Using a dual-uplink network switch, you can feed ethernet cables from two internet sources and load balance between them for your node.

RAID 1 Redundancy

Whether you’re using an old mechanical HDD or an SSD, the disk that stores your node’s data, as well as the entire blockchain will stop working eventually. Most disks are designed to fail in a read-only state. This means you can still recover data but can’t write new data. However, there’s always a risk of data loss, especially if you were cheap and bought a low quality SSD without a DRAM cache.

RAID stands for “Redundant Array of Independent Disks”. So actually this section’s title: “RAID 1 Redundancy” is itself redundant. There are many kinds of RAID that specify how the data is split across disks. RAID 1 is simply a standard duplication.

When using RAID 1, you have two storage disks of equal capacity plugged in and powered by your node. Using linux software called mdadm, you can create a virtual RAID disk using the two drives.

Use this guide from Digital Ocean to configure your software RAID: How to Create RAID Arrays with mdadm Afterwards, linux will recognize your disks as a single device, and you can mount it and read/write like normal. Now when one disk fails, your node will keep running as normal as long as the other disk is working properly.

Please note that the Raspberry Pi 4 is not powerful enough to power two drives at the same time. If you wish to add RAID to a Raspberry Pi node, you can try using Externally Powered USB 3.0 to SATA adapters.

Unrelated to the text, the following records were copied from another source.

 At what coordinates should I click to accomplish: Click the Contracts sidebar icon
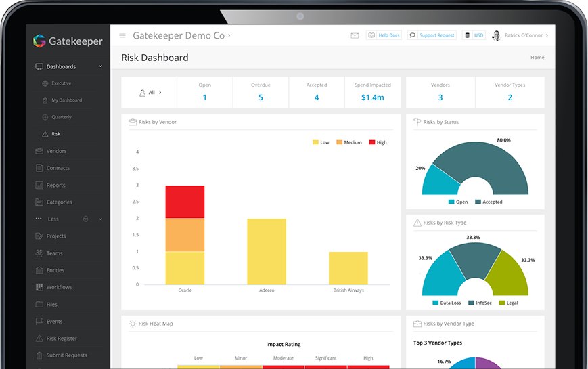coord(39,168)
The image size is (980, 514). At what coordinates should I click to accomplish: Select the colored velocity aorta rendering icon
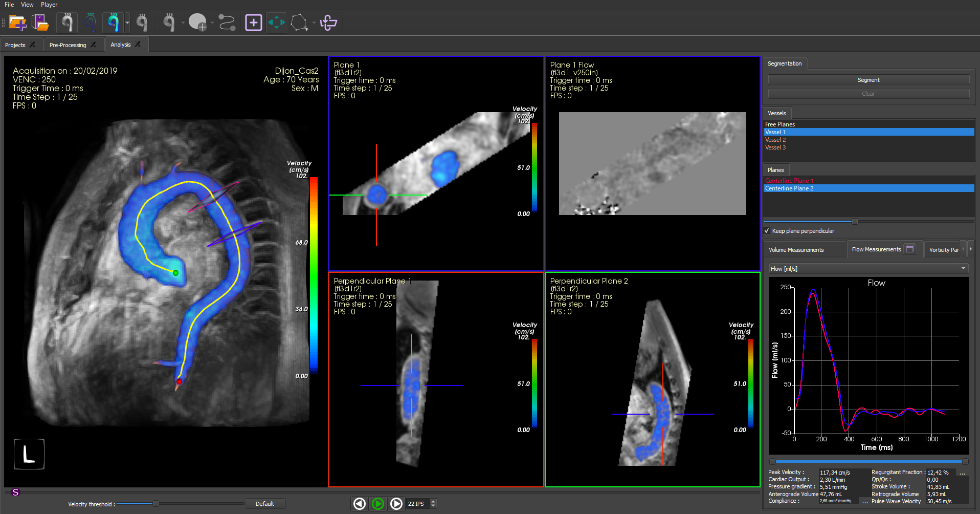(x=113, y=23)
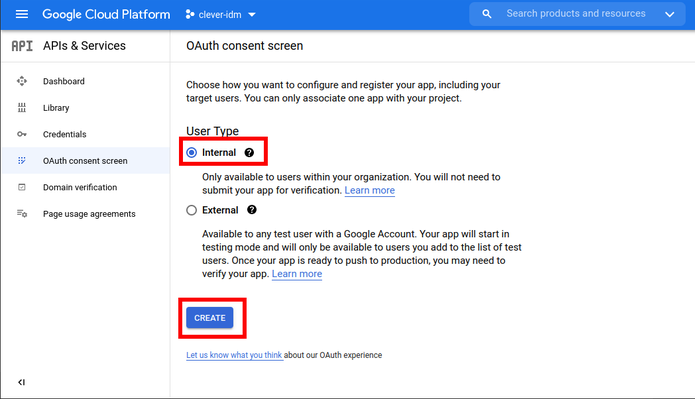Open 'Let us know what you think' link
Screen dimensions: 695x399
(x=234, y=355)
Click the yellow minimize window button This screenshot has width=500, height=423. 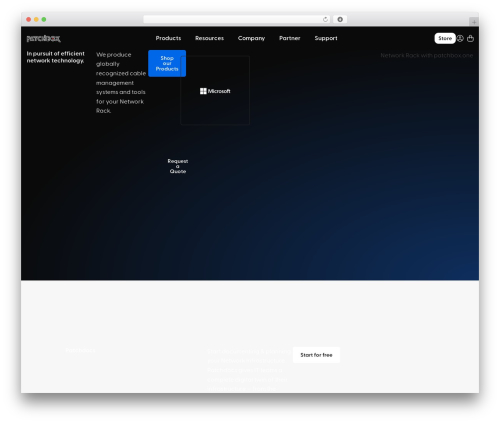coord(36,19)
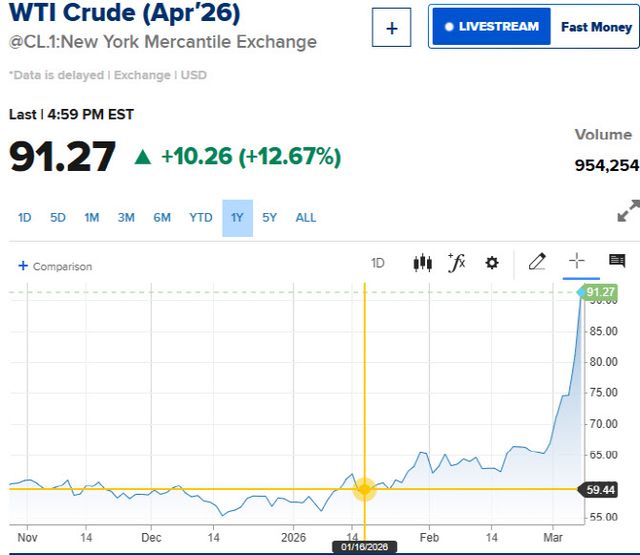The image size is (640, 555).
Task: Select the 1D time range tab
Action: click(x=25, y=217)
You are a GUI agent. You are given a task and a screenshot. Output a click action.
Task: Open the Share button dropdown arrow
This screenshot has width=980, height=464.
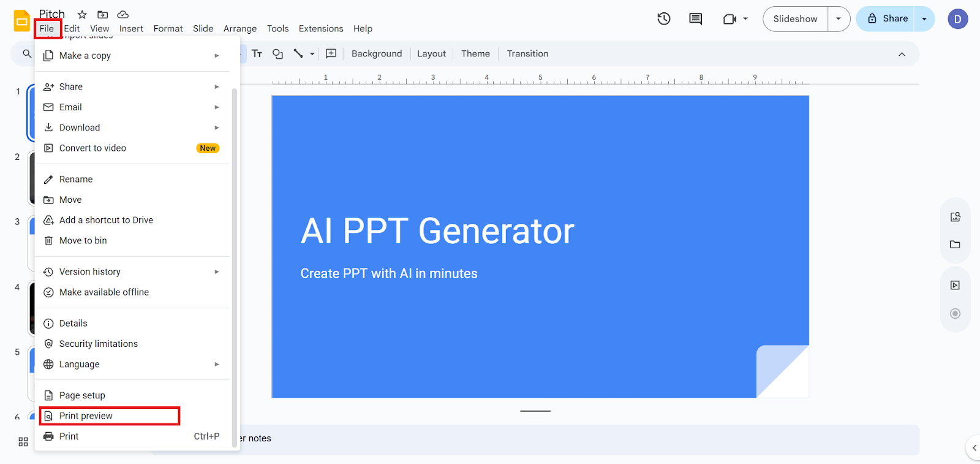coord(924,19)
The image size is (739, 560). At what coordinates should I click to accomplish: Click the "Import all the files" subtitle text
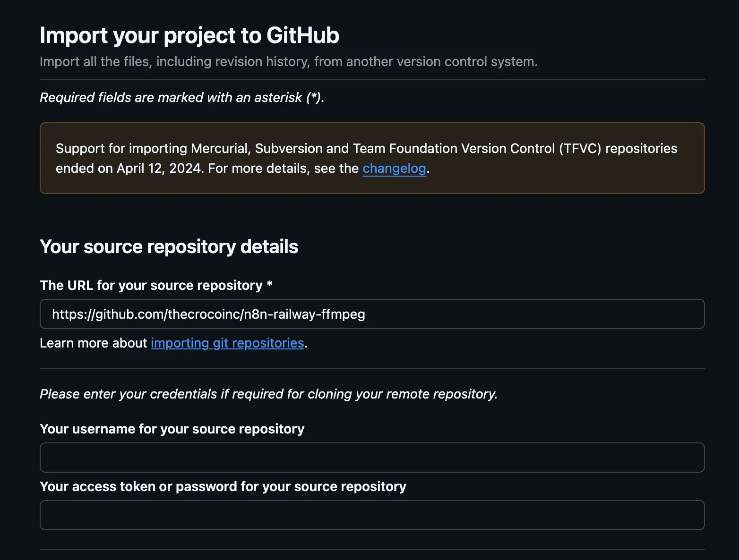click(x=288, y=62)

An example of an externally powered USB to SATA adapter. You will need two of these to run RAID 1 on a Raspberry Pi

Perhaps at this stage, you should consider upgrading from a Raspberry Pi to a RockPi 4 or even a spare desktop PC or full blown server.

ECC Memory

The universe is a hostile place. While you’ve been reading, thousands of particles from deep space have been blasting straight through your body and your computer. Sometimes cosmic rays are the only valid explanation for why a computer system crashes.

If you’ve ever had an unexpected computer crash that never happened again, the odds are surprisingly high that it was a memory error caused by a cosmic particle. While regular computers use error correcting bits in software to catch most of these kinds of errors, ECC RAM has an extra layer of protection baked in at the hardware level.

ECC RAM is used in servers and systems where high availability is a must. ECC RAM only works on certain motherboards that support it. It’s also slower than non-ECC memory and it cost significantly more.

Bonus: A note on Virtualization and Clusters

A very popular way to add redundancy in the enterprise world is through distributed servers running a virtual application. This approach relies on advanced networking and software configuration to essentially run a single software program across many computers connected over the internet.

Amazon Web Services offers tools and services that make this easier.

If you’re interested, look into learning Kubernetes and Docker. You should also have advanced knowledge of the Lightning Network penalty mechanism. Many people have lost funds because they didn’t understand how LN punishes people who cannot keep an up to date state. This is something that can be especially tricky when using a distributed cluster.